Why Are Successful Magazines Folding?
When otherwise growing titles are forced to fold, something is very wrong.
The magazine “couldn’t reach our benchmarks.”
“We cannot justify continued investment.”
“We have concluded that this economic market will not support our business expectations.”
Those are the respective reasons given when Rodale shuttered Best Life, Hallmark Cards killed Hallmark and Condé Nast folded Domino.
The commonality among these magazines—besides that they are no longer being published—is that they were some of the few titles to deliver seemingly solid performances in 2008. Best Life’s ad pages increased 6.6 percent last year, according to the Publishers Information Bureau, and total circulation was up 6.1 percent, according FAS-FAX figures. Hallmark’s ad pages were up 11 percent and total circ skyrocketed 27.2 percent. While ad pages fell 4.1 percent last year at Domino, total circ soared 54.6 percent.
It’s no secret that 2008 was a brutal year in magazines. On the consumer side, ad pages dropped 11.7 percent in 2008 when compared to 2007, according to PIB. Of the more than 230 magazines tracked only 42—or about 18 percent—saw ad pages increase for the year.
So, why are publishers walking away from publications that appear to be growing? “The problem is the publishing model,” says University of Mississippi professor Samir Husni. “It’s one that’s served us well since World War II, when we switched from a circulation-driven publishing model to an advertising-driven model. That’s when magazines began counting numbers, not finding customers that actually count.”

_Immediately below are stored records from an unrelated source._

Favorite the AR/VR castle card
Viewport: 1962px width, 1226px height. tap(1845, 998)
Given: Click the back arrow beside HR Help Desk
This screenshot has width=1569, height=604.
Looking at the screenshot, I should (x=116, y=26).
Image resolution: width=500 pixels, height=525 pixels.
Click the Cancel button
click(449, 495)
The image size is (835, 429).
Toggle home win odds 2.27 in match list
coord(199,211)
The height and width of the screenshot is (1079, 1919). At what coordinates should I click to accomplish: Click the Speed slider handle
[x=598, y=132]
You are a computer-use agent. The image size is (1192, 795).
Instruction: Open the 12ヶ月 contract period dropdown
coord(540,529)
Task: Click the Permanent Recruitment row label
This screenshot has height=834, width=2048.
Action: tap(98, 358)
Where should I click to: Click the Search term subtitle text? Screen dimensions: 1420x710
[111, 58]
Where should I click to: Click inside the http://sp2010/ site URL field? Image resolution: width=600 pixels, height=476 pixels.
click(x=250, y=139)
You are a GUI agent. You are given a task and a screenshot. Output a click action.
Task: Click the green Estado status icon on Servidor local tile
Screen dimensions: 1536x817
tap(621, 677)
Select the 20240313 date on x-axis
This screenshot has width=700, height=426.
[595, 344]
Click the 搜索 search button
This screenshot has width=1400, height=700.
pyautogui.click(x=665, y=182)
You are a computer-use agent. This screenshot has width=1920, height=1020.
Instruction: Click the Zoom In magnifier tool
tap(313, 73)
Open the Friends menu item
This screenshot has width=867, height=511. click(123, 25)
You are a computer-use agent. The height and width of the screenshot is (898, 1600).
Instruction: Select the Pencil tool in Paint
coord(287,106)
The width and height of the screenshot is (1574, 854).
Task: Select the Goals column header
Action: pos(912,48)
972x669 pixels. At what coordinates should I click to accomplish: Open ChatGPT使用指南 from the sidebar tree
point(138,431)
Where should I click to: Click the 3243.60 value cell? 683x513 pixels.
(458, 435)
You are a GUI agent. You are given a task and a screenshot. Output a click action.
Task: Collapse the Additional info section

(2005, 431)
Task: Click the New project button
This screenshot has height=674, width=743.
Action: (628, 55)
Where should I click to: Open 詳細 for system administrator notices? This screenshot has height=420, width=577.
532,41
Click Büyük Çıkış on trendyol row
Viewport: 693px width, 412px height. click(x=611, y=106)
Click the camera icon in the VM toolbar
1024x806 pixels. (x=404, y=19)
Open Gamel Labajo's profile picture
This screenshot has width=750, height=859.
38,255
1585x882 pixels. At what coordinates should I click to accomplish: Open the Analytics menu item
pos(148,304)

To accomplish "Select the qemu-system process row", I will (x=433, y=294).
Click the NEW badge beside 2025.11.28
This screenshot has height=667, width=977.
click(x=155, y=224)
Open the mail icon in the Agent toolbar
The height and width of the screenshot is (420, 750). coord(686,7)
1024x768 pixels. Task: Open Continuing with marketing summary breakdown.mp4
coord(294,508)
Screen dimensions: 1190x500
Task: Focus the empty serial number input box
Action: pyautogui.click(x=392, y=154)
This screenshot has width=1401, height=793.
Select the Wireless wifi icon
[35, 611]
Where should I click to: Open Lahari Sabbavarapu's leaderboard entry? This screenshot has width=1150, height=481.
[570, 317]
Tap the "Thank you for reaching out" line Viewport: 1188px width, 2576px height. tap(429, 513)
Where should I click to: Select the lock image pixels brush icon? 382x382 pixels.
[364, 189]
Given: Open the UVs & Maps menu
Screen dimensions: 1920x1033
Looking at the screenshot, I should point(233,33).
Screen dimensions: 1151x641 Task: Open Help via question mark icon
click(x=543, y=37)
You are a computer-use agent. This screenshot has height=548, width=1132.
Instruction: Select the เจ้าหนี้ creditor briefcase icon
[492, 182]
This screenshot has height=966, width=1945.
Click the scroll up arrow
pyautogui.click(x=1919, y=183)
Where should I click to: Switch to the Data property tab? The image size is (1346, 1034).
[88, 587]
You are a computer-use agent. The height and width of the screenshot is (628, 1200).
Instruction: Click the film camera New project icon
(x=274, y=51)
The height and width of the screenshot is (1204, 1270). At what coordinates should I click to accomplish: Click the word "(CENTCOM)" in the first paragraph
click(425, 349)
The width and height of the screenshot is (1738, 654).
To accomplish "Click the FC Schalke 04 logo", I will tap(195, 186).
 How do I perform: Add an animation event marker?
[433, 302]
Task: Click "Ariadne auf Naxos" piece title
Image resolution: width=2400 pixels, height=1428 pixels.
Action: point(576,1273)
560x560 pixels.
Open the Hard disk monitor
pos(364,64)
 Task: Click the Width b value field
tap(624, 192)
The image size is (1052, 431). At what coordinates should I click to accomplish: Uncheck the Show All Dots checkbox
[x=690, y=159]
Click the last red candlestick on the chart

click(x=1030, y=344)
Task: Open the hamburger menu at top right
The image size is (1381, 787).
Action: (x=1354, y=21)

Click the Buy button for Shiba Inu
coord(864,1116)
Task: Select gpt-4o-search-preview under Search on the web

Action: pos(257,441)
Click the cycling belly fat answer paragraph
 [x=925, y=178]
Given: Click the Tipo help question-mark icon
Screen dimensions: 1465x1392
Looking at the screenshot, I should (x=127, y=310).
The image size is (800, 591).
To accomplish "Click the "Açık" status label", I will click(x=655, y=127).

Some publishers, however, see oversaturation as a key reason magazines are going out of business. “Most publishers have the same problems as car dealers or home builders—that is, they have too much inventory and not enough buyers,” says Hanley Wood CEO Frank Anton. “There are too many magazines, too many Web sites and too many conferences—and not enough advertising or marketing spending to support them. So just as stores close and auto dealerships disappear, media properties get shut down. It’s not really about costs or expectations, it’s about revenue, or lack thereof.”
Even after cutbacks and layoffs, there’s no guarantee a magazine will survive. “We did see some great growth in terms of circ and ad pages but the business still fell short of our plan,” explains Hallmark spokesperson Julie O’Dell. “We looked at a number of business models and options but were not able to put together the type of structure we needed. It was not an easy decision, but we have to focus our efforts on our other products.”
Another publisher, Sebastpol, California-based O’Reilly Media, said in February it would no longer publish the print edition of Craft, a 50,000-circulation quarterly which “saw some uptick in numbers” in the fourth quarter.
“I don’t think it’s fair to say the print model is broken—at least not for Maker Media,” says associate publisher Dan Woods. “If you’ve been all but giving away the book and taking up a big chunk of your EBITDA and spending it on direct mail to build circ for advertisers, I can see that it’s hard to find a way out. On the other hand, those magazines that are built around blended business models that balance circulation and ad revenue seem to have a far better chance of coming through the storm prepared for growth.”
Time for Change
In order for magazines to survive, Husni says, publishers need to stop “devaluing their content” by selling annual subscriptions for the price of (or less than) a single issue. One recent example of this is Condé Nast, which lowered Glamour’s subscription price to $1.50 in recognition of the magazine’s 70th anniversary.
“The obsession with advertising was supposed to continue to buoy losses elsewhere and we’d continue to plod forward,” says TV Guide president Scott Crystal. “Well, it’s not. We need to charge consumers more for a better product and to take costs out of inflated rate bases. We’re all making tough decisions that should have been made a long time ago.”